++++ Material to process

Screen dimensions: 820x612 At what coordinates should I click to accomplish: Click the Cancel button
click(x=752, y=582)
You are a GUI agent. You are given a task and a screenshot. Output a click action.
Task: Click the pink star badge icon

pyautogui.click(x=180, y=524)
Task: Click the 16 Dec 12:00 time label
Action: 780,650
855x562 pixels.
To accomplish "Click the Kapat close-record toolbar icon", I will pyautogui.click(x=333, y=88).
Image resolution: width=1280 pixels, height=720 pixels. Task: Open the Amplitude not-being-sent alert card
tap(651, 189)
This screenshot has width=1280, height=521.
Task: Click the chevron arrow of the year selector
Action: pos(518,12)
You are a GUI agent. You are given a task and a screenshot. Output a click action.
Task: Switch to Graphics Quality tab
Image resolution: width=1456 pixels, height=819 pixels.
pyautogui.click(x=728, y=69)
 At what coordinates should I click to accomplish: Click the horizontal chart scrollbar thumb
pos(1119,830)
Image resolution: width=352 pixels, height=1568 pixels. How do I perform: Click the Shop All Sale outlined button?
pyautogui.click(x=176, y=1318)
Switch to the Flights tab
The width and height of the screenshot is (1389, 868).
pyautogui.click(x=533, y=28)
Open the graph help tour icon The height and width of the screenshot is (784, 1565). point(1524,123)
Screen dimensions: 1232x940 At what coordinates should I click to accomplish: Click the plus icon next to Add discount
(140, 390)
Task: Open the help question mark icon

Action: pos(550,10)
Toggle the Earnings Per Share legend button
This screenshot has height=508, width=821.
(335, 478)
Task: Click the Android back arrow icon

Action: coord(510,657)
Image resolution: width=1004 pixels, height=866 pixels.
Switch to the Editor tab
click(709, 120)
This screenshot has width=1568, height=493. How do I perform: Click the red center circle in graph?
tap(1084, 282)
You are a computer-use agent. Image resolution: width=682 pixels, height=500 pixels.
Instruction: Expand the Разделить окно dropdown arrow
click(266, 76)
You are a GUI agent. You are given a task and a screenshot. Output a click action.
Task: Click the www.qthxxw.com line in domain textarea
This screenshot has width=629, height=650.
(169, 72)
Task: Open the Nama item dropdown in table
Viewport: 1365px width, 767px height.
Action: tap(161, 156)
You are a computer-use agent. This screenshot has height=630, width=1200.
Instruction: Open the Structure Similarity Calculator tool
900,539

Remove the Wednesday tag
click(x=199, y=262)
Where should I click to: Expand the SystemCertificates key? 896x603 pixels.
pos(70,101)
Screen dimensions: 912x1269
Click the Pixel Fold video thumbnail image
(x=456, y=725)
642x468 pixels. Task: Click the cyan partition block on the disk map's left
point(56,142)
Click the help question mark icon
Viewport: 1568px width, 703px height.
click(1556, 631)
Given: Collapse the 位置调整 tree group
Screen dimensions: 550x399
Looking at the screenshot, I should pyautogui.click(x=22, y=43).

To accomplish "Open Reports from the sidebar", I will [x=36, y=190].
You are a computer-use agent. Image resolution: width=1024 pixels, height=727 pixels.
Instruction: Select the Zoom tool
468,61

++++++++

### Problem details
Start at the first line of the entries and stop at the line with "Open the graph". Retype each of those lines exactly, both ends included.

### Exercise answer
Screen dimensions: 820x612 At what coordinates should I click to accomplish: Click the Cancel button
click(x=752, y=582)
You are a GUI agent. You are given a task and a screenshot. Output a click action.
Task: Click the pink star badge icon

pyautogui.click(x=180, y=524)
Task: Click the 16 Dec 12:00 time label
Action: 780,650
855x562 pixels.
To accomplish "Click the Kapat close-record toolbar icon", I will pyautogui.click(x=333, y=88).
Image resolution: width=1280 pixels, height=720 pixels. Task: Open the Amplitude not-being-sent alert card
tap(651, 189)
This screenshot has width=1280, height=521.
Task: Click the chevron arrow of the year selector
Action: pos(518,12)
You are a GUI agent. You are given a task and a screenshot. Output a click action.
Task: Switch to Graphics Quality tab
Image resolution: width=1456 pixels, height=819 pixels.
pyautogui.click(x=728, y=69)
 At what coordinates should I click to accomplish: Click the horizontal chart scrollbar thumb
pos(1119,830)
Image resolution: width=352 pixels, height=1568 pixels. How do I perform: Click the Shop All Sale outlined button?
pyautogui.click(x=176, y=1318)
Switch to the Flights tab
The width and height of the screenshot is (1389, 868).
pyautogui.click(x=533, y=28)
Open the graph help tour icon The height and width of the screenshot is (784, 1565). point(1524,123)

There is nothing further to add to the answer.